Ghost has become a very popular band in a relatively short amount of time, and that’s afforded you the opportunity to create a grand stage show. In Ghost’s future, how will the stage show evolve? How to you plan to make it greater?
In our minds, what we are doing now is just a fraction of the idea that was there before we even got the first record out. A lot of the characteristics that we already have onstage are things that we intend to keep, but there are many ways to make it look grander, especially if you ever get to a level where you can be consistent in terms of production, which is always hard. Theoretically speaking, if you get to a level where you come into an empty room and you build your own stage, you can always control everything. If we ever get to that, there are definitely a lot of tricks that we are saving that would be a lot more theatrical and a lot more evolving as the show progresses. I think we have a lot of things up our sleeve if we ever get to that point.
What do you think is the biggest misconception about Ghost?

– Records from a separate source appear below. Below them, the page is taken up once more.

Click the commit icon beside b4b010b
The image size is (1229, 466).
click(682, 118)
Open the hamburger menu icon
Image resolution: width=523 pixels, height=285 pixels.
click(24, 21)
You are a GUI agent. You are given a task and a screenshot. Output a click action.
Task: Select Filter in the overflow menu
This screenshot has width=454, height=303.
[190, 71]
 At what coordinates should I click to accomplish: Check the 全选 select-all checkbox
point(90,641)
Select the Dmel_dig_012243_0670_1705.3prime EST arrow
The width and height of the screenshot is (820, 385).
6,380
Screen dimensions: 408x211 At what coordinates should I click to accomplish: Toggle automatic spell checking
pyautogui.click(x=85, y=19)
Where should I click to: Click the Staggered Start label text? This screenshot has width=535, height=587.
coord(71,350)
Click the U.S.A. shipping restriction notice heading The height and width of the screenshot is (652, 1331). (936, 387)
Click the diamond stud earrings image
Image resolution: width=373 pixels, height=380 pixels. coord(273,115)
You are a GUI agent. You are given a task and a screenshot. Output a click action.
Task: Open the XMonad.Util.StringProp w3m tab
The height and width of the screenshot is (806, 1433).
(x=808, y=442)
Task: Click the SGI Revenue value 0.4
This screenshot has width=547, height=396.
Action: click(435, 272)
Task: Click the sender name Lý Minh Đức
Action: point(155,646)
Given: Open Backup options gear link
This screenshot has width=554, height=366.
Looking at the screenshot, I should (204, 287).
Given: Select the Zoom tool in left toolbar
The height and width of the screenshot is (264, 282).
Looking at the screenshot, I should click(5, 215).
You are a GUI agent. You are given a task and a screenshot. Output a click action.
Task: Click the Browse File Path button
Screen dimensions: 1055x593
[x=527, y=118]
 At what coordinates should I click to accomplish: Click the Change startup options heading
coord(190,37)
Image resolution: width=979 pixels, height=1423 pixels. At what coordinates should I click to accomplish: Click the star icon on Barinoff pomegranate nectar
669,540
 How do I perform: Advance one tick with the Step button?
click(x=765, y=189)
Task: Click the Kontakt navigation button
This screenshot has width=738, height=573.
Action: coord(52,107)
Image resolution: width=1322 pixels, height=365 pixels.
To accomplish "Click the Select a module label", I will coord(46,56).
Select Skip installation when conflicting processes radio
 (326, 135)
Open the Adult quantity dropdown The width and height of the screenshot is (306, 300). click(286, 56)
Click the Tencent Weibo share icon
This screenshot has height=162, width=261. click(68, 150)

I think one of the most common misconceptions is that we have chosen to be anonymous to gain attraction, but it’s not very weird because that is part of what we are known for. The idea was always to take away personality or individuality in the modern form of being a celebrity in order to have people focusing on the artwork itself. Obviously, yes, Ghost wouldn’t exist without the other. Had not the music been rocking, I don’t think that people would have done gaga just about our looks. Had we not had the looks, I’m not sure we would have gotten the same attention. I think that is a common misconception. I think people generally have a pretty fair and sober idea of what we are about, I think. I hope.